[Provided data Boundary: Start]
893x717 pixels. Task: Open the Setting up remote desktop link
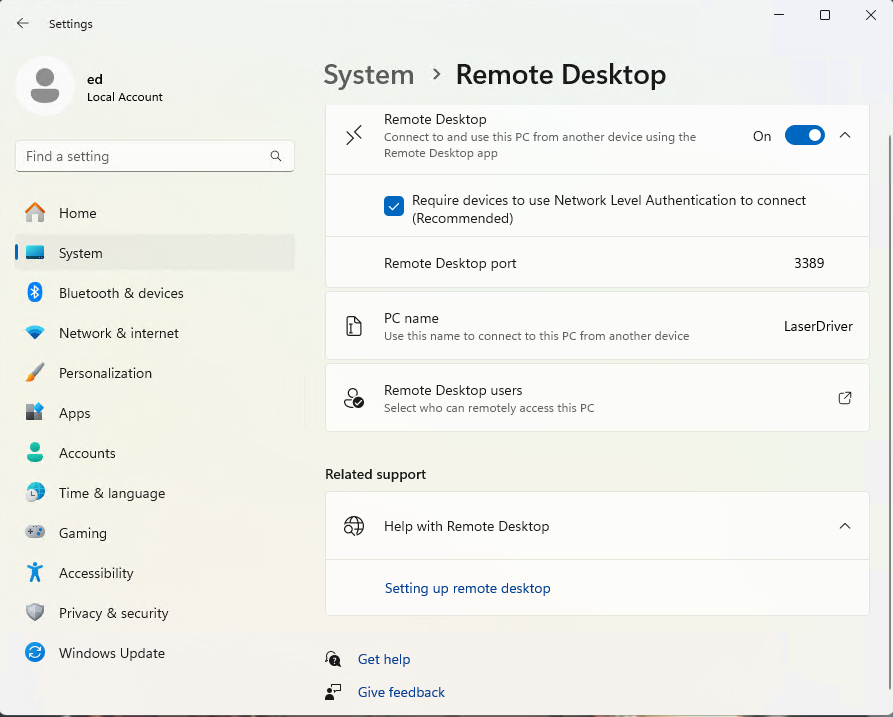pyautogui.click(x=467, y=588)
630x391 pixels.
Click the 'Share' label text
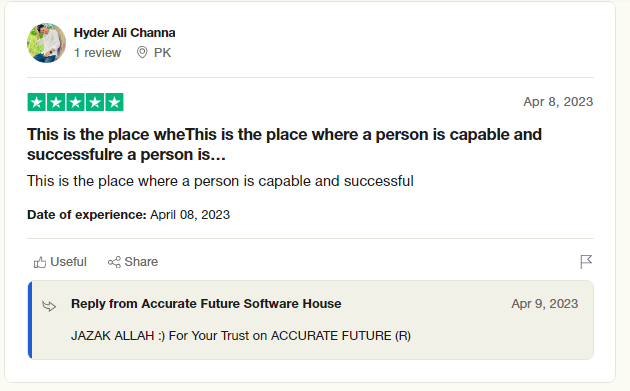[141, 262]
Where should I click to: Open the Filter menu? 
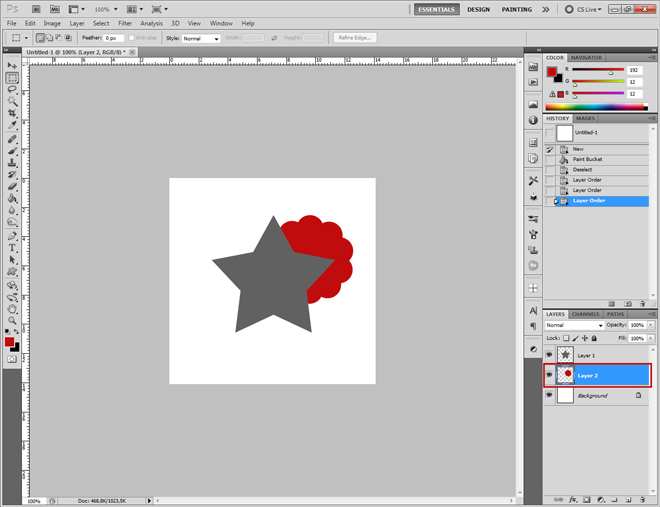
[Provided data Boundary: End]
* **What is needed**:
Leave the pictures out and output all of the data verbatim.

* **Answer below**:
893x717 pixels. Task: Open the Setting up remote desktop link
pyautogui.click(x=467, y=588)
630x391 pixels.
Click the 'Share' label text
[141, 262]
Where should I click to: Open the Filter menu? 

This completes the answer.